### Exercise instructions
Copying exactly, give the lines in the material below from the one with "SMHI-podden (505, 2043)" to the one with "About Us (103, 2105)", ends included, and nothing besides.

━━━ Dataset content ━━━

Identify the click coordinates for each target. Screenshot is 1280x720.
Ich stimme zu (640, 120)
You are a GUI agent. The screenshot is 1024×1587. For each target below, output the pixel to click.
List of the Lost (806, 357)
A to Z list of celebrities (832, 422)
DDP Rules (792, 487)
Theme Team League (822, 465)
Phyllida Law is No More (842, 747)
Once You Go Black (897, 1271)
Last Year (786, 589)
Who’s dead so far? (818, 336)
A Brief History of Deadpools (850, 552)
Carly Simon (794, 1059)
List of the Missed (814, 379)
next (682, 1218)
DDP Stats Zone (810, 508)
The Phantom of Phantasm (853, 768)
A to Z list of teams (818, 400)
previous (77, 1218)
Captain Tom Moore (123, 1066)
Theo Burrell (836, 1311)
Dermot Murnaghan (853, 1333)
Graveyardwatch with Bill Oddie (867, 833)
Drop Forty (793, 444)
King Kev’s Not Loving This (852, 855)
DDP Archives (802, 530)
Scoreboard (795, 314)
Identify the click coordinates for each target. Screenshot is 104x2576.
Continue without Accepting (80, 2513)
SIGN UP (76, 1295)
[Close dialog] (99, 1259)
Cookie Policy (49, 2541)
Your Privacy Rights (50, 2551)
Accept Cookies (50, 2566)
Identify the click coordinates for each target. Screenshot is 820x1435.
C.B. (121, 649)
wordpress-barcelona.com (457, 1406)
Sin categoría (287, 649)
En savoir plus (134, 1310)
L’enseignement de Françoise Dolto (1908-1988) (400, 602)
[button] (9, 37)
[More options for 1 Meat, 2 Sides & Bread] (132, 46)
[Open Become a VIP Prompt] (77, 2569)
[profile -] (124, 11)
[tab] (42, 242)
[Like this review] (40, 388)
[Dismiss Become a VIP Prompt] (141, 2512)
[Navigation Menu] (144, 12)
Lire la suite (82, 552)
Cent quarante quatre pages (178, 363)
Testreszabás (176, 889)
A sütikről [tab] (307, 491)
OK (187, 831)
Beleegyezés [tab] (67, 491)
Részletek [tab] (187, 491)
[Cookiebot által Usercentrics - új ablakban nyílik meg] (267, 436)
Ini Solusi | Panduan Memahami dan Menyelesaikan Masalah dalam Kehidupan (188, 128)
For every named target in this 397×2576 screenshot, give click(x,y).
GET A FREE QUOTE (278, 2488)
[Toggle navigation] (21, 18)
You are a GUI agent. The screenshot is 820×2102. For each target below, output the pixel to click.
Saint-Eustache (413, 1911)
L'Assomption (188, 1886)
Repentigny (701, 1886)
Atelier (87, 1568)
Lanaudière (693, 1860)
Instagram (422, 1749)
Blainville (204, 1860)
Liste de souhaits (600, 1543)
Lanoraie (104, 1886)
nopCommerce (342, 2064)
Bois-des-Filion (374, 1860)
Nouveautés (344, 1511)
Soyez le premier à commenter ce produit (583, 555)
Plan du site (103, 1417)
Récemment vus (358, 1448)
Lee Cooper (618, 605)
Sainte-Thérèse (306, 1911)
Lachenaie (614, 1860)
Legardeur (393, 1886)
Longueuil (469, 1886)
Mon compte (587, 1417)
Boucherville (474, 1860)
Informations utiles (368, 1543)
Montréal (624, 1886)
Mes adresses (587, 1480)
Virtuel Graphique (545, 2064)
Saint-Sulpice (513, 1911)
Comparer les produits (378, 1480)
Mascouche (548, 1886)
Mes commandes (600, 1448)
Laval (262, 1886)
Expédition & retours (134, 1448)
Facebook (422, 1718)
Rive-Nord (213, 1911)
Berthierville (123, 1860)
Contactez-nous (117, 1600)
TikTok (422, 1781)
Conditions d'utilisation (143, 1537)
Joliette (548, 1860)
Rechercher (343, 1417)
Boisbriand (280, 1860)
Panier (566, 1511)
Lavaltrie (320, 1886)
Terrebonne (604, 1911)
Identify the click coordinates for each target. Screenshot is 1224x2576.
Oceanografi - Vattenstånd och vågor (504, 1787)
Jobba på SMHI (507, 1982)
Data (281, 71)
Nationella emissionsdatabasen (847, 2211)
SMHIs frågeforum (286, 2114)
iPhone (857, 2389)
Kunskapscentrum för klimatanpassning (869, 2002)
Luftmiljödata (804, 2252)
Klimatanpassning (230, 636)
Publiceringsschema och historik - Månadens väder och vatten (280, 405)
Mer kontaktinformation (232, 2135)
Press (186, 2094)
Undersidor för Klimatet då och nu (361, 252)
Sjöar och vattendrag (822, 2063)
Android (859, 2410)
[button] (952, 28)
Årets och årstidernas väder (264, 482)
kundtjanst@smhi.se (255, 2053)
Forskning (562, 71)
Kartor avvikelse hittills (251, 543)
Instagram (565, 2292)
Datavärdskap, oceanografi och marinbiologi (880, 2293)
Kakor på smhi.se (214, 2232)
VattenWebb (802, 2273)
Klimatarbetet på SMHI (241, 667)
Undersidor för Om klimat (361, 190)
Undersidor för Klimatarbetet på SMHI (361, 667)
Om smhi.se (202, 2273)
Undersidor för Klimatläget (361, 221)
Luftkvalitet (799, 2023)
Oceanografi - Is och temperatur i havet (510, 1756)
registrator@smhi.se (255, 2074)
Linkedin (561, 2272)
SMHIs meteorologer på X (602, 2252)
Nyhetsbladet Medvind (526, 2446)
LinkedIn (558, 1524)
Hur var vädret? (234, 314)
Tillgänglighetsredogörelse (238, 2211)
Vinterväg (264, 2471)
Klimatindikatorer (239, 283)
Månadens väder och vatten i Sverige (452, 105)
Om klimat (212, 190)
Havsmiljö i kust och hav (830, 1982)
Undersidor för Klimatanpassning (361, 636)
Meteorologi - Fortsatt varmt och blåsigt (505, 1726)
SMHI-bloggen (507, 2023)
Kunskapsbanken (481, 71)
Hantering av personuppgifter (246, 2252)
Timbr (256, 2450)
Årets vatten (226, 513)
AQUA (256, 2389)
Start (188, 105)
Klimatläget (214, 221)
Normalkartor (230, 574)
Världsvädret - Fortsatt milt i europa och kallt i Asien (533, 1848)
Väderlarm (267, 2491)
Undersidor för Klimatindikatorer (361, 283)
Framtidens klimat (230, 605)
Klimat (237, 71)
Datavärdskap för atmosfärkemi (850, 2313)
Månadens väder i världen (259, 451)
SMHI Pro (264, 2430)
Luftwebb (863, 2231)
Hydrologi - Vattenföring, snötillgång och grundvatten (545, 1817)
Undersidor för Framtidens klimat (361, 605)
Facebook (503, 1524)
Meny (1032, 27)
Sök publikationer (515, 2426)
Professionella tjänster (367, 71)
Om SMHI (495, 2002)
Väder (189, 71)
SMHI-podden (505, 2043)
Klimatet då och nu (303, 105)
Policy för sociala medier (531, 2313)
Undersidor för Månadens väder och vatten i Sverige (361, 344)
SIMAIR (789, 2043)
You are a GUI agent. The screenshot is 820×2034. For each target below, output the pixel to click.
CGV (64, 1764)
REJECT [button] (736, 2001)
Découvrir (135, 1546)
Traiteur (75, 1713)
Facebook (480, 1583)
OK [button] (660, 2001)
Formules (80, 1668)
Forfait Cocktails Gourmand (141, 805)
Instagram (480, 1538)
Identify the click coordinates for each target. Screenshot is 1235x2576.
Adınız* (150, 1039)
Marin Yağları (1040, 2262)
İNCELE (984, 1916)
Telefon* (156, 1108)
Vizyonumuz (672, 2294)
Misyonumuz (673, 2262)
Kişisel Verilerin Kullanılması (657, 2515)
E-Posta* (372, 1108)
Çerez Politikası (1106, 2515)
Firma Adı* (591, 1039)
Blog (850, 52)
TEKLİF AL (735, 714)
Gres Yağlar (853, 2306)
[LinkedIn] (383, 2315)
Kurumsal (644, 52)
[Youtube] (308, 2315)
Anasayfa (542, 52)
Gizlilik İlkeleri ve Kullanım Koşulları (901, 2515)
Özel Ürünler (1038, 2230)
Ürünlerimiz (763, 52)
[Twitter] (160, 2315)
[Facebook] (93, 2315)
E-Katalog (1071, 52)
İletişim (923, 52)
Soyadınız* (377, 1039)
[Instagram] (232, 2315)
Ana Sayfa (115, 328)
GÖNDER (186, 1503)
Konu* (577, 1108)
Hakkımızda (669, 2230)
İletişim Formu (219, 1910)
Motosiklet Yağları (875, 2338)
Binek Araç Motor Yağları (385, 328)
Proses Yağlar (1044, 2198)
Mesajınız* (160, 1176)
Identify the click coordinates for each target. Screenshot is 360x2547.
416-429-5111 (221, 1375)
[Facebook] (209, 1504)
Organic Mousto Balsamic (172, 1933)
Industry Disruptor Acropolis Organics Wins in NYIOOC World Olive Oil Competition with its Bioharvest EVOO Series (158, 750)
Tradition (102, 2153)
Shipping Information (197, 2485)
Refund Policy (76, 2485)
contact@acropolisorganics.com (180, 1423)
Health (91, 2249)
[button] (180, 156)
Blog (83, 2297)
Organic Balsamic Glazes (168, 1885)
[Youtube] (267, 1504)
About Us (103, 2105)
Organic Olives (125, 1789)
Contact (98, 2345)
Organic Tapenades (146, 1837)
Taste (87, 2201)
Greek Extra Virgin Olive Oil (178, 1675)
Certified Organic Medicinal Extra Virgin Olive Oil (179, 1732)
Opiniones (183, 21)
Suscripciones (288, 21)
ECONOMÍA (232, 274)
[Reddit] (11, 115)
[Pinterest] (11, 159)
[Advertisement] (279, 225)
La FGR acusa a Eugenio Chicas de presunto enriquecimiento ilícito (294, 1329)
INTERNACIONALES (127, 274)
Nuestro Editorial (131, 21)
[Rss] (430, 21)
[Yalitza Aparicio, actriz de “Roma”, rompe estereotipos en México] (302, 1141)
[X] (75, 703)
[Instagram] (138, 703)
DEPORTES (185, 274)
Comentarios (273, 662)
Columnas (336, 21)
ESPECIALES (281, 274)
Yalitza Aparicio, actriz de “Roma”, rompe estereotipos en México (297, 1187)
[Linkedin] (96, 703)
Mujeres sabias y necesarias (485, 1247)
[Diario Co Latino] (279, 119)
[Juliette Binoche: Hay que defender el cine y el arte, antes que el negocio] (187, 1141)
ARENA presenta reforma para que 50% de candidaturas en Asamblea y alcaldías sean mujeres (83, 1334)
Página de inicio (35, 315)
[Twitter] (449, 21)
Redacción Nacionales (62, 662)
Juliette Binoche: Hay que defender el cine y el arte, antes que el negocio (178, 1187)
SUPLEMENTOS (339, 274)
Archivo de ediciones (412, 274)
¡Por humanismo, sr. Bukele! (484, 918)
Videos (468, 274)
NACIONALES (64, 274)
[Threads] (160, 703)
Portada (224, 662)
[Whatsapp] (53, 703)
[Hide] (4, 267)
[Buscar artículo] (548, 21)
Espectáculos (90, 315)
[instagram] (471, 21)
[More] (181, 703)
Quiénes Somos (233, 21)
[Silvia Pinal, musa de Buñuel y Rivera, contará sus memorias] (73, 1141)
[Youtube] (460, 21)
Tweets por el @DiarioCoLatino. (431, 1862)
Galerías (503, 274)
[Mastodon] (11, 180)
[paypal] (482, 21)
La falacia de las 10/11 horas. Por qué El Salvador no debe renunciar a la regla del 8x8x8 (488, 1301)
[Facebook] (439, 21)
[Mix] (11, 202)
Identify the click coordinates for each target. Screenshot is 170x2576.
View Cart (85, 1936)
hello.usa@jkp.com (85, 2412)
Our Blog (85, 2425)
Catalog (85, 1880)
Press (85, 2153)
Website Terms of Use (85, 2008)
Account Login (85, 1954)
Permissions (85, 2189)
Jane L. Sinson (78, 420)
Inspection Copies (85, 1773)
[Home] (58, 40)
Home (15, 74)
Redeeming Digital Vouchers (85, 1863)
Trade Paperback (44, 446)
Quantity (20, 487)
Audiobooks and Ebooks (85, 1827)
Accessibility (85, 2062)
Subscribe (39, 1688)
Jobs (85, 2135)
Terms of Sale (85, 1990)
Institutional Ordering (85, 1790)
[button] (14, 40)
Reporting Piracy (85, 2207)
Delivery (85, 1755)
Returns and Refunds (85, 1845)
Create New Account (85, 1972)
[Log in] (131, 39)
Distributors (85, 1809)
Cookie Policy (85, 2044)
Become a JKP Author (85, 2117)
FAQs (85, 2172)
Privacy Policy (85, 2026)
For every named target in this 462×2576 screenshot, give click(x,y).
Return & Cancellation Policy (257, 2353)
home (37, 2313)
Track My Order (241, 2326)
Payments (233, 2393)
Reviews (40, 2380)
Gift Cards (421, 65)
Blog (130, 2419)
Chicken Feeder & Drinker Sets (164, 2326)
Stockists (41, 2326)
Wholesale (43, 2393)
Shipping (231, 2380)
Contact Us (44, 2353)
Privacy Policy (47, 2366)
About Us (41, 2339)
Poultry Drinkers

━━━

### Reply
SMHI-podden (505, 2043)
Klimatet då och nu (303, 105)
Policy för sociala medier (531, 2313)
Undersidor för Månadens väder och vatten i Sverige (361, 344)
SIMAIR (789, 2043)
You are a GUI agent. The screenshot is 820×2034. For each target below, output the pixel to click.
CGV (64, 1764)
REJECT [button] (736, 2001)
Découvrir (135, 1546)
Traiteur (75, 1713)
Facebook (480, 1583)
OK [button] (660, 2001)
Formules (80, 1668)
Forfait Cocktails Gourmand (141, 805)
Instagram (480, 1538)
Identify the click coordinates for each target. Screenshot is 1235x2576.
Adınız* (150, 1039)
Marin Yağları (1040, 2262)
İNCELE (984, 1916)
Telefon* (156, 1108)
Vizyonumuz (672, 2294)
Misyonumuz (673, 2262)
Kişisel Verilerin Kullanılması (657, 2515)
E-Posta* (372, 1108)
Çerez Politikası (1106, 2515)
Firma Adı* (591, 1039)
Blog (850, 52)
TEKLİF AL (735, 714)
Gres Yağlar (853, 2306)
[LinkedIn] (383, 2315)
Kurumsal (644, 52)
[Youtube] (308, 2315)
Anasayfa (542, 52)
Gizlilik İlkeleri ve Kullanım Koşulları (901, 2515)
Özel Ürünler (1038, 2230)
Ürünlerimiz (763, 52)
[Twitter] (160, 2315)
[Facebook] (93, 2315)
E-Katalog (1071, 52)
İletişim (923, 52)
Soyadınız* (377, 1039)
[Instagram] (232, 2315)
Ana Sayfa (115, 328)
GÖNDER (186, 1503)
Konu* (577, 1108)
Hakkımızda (669, 2230)
İletişim Formu (219, 1910)
Motosiklet Yağları (875, 2338)
Binek Araç Motor Yağları (385, 328)
Proses Yağlar (1044, 2198)
Mesajınız* (160, 1176)
Identify the click coordinates for each target. Screenshot is 360x2547.
416-429-5111 (221, 1375)
[Facebook] (209, 1504)
Organic Mousto Balsamic (172, 1933)
Industry Disruptor Acropolis Organics Wins in NYIOOC World Olive Oil Competition with its Bioharvest EVOO Series (158, 750)
Tradition (102, 2153)
Shipping Information (197, 2485)
Refund Policy (76, 2485)
contact@acropolisorganics.com (180, 1423)
Health (91, 2249)
[button] (180, 156)
Blog (83, 2297)
Organic Balsamic Glazes (168, 1885)
[Youtube] (267, 1504)
About Us (103, 2105)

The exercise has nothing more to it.